Data extracted from a collection:
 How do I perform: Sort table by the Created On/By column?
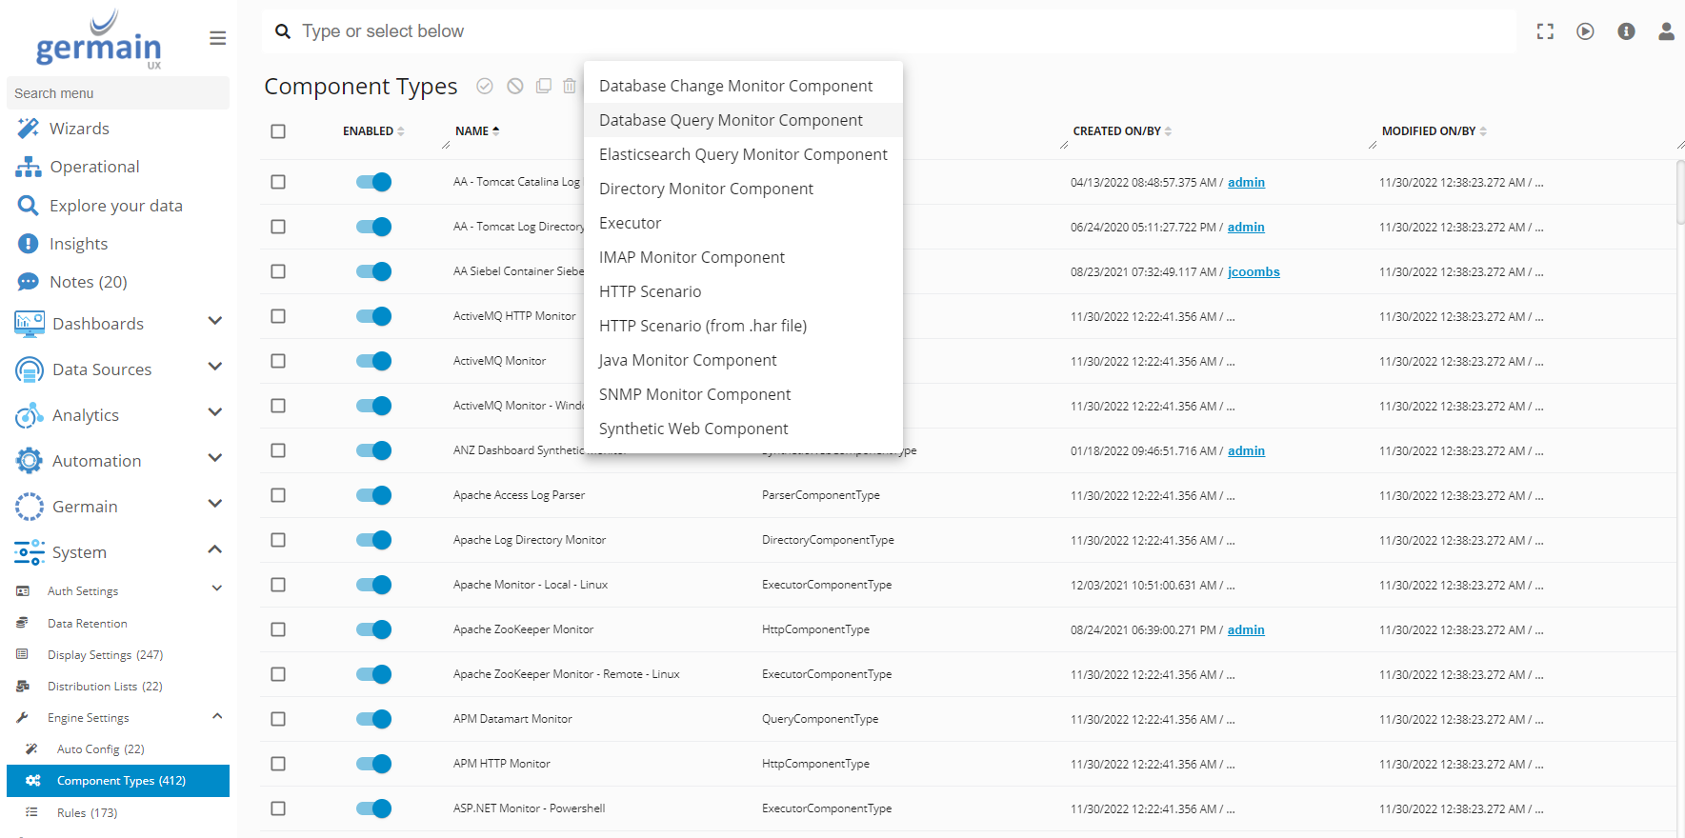click(x=1116, y=131)
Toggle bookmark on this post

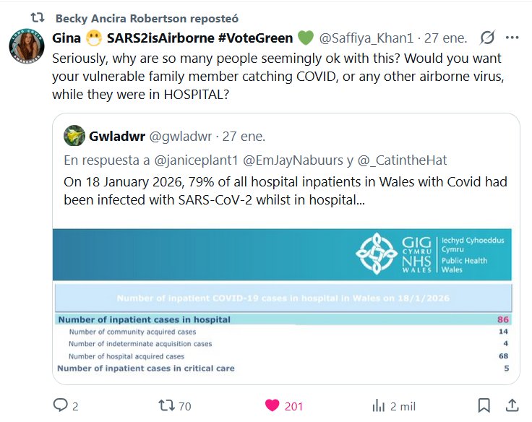(x=484, y=405)
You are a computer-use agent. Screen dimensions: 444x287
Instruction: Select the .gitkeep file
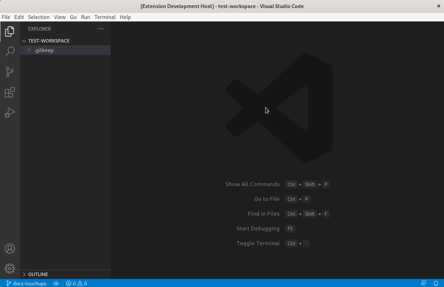44,50
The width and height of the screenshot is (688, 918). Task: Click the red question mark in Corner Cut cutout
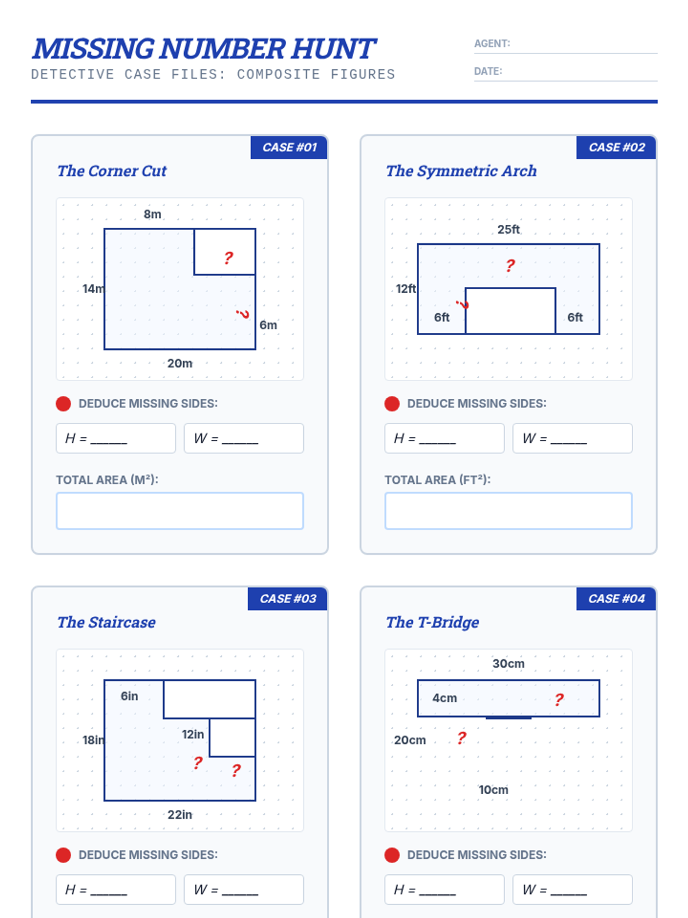click(228, 258)
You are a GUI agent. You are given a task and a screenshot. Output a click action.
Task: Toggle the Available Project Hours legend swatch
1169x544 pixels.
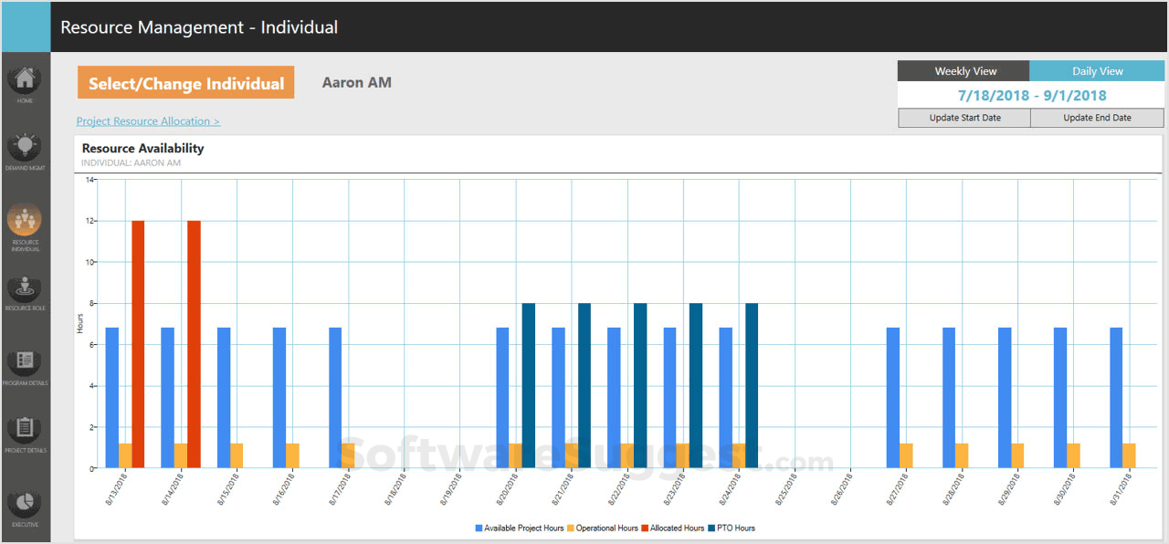(x=479, y=528)
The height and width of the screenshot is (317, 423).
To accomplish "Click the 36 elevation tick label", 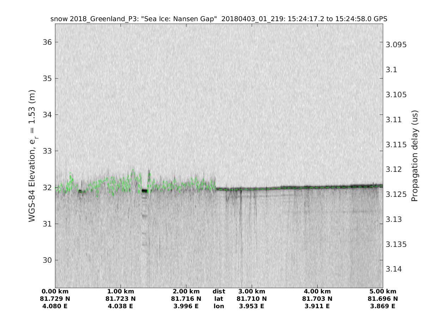I will click(x=47, y=42).
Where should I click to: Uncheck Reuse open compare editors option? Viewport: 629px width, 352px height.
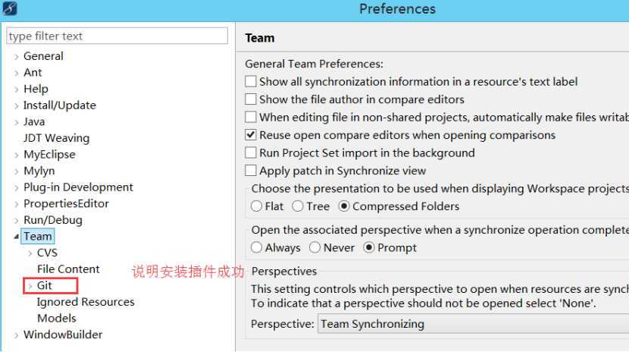[x=251, y=135]
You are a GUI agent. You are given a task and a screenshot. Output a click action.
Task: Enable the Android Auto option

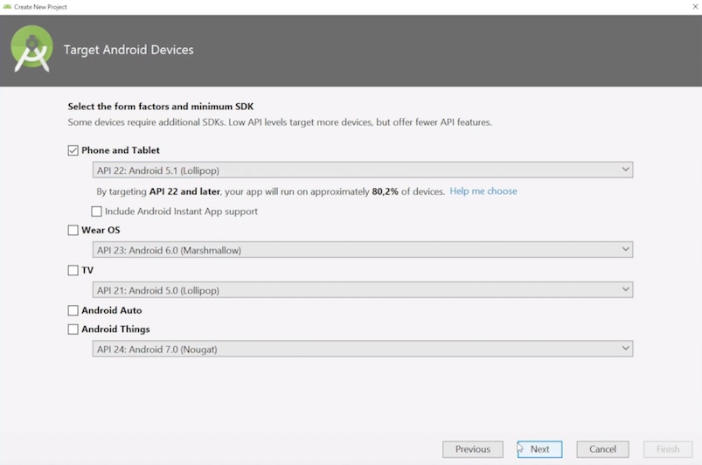coord(73,310)
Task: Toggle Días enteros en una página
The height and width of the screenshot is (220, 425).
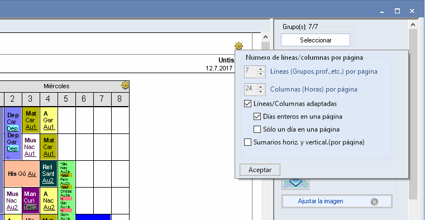Action: pyautogui.click(x=257, y=117)
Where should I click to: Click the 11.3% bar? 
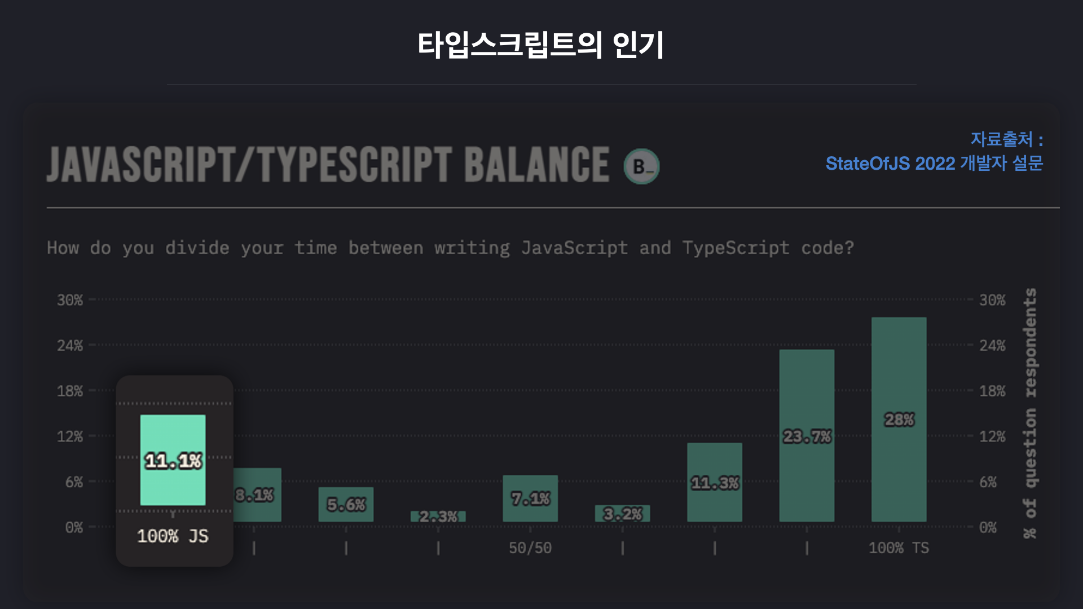coord(715,482)

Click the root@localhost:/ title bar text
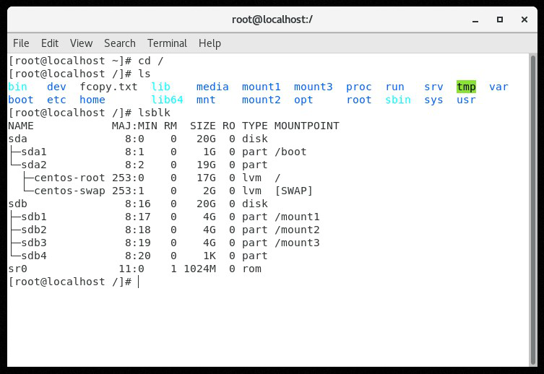pos(272,19)
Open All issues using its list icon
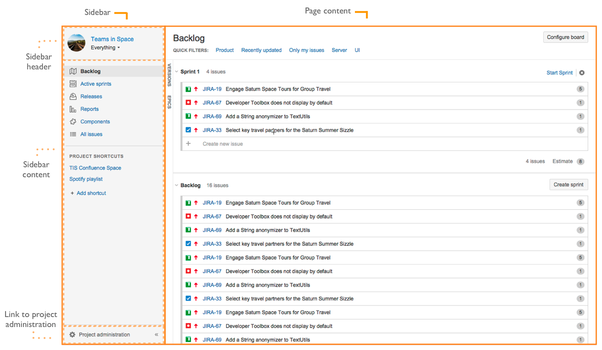602x350 pixels. pyautogui.click(x=71, y=134)
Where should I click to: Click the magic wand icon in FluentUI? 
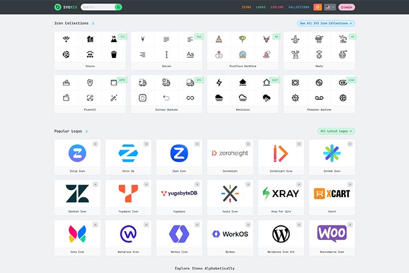tap(113, 98)
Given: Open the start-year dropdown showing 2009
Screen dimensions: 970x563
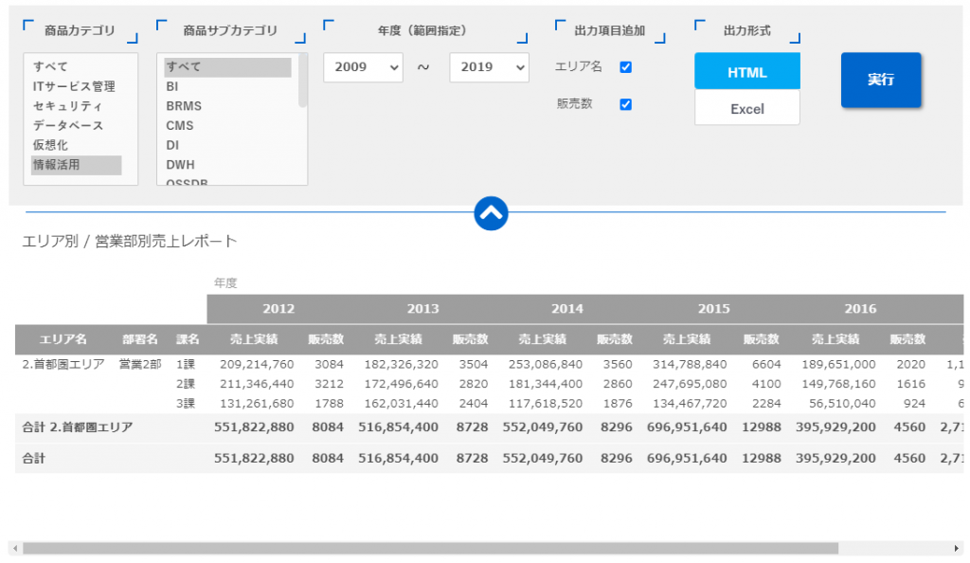Looking at the screenshot, I should click(x=363, y=68).
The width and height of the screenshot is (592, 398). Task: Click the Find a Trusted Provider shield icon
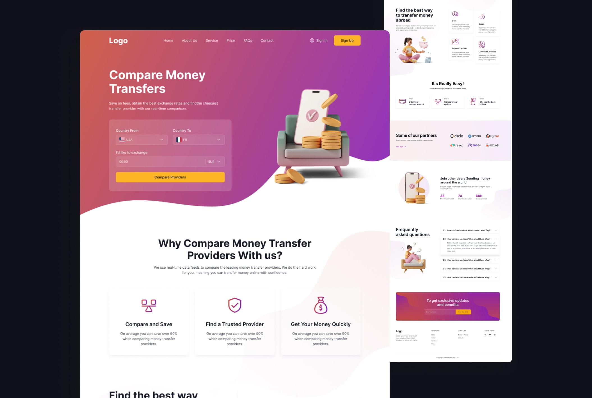pos(234,305)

- Your objective -
Word for word, give again the lines from the first entry to the line with "Task: Toggle the", inclusive. Exclude the pictures.

- Solution to this task -
 How do I perform: Sort table by the Created On/By column?
click(x=1116, y=131)
Toggle bookmark on this post

(x=484, y=405)
You are a computer-use agent. Screen dimensions: 444x287
Instruction: Select the .gitkeep file
44,50
The width and height of the screenshot is (688, 918). Task: Click the red question mark in Corner Cut cutout
click(228, 258)
You are a GUI agent. You are given a task and a screenshot. Output a click action.
Task: Toggle the Available Project Hours legend swatch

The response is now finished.